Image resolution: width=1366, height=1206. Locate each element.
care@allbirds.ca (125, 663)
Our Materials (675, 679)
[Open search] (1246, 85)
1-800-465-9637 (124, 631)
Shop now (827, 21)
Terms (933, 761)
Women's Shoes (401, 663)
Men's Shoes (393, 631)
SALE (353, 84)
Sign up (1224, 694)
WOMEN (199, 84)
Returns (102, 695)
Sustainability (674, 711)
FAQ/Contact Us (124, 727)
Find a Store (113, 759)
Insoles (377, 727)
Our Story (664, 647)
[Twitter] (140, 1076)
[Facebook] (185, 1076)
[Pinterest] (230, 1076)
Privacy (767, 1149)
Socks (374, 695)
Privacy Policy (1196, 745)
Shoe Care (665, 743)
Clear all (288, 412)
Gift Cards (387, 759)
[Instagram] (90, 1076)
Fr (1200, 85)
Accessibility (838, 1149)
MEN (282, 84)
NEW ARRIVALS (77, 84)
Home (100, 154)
════════════════
Give back exactly the lines from the one containing "Shoe Care (665, 743)" through the end of the listing above, with both ends included and nothing added.

Shoe Care (665, 743)
Clear all (288, 412)
Gift Cards (387, 759)
[Instagram] (90, 1076)
Fr (1200, 85)
Accessibility (838, 1149)
MEN (282, 84)
NEW ARRIVALS (77, 84)
Home (100, 154)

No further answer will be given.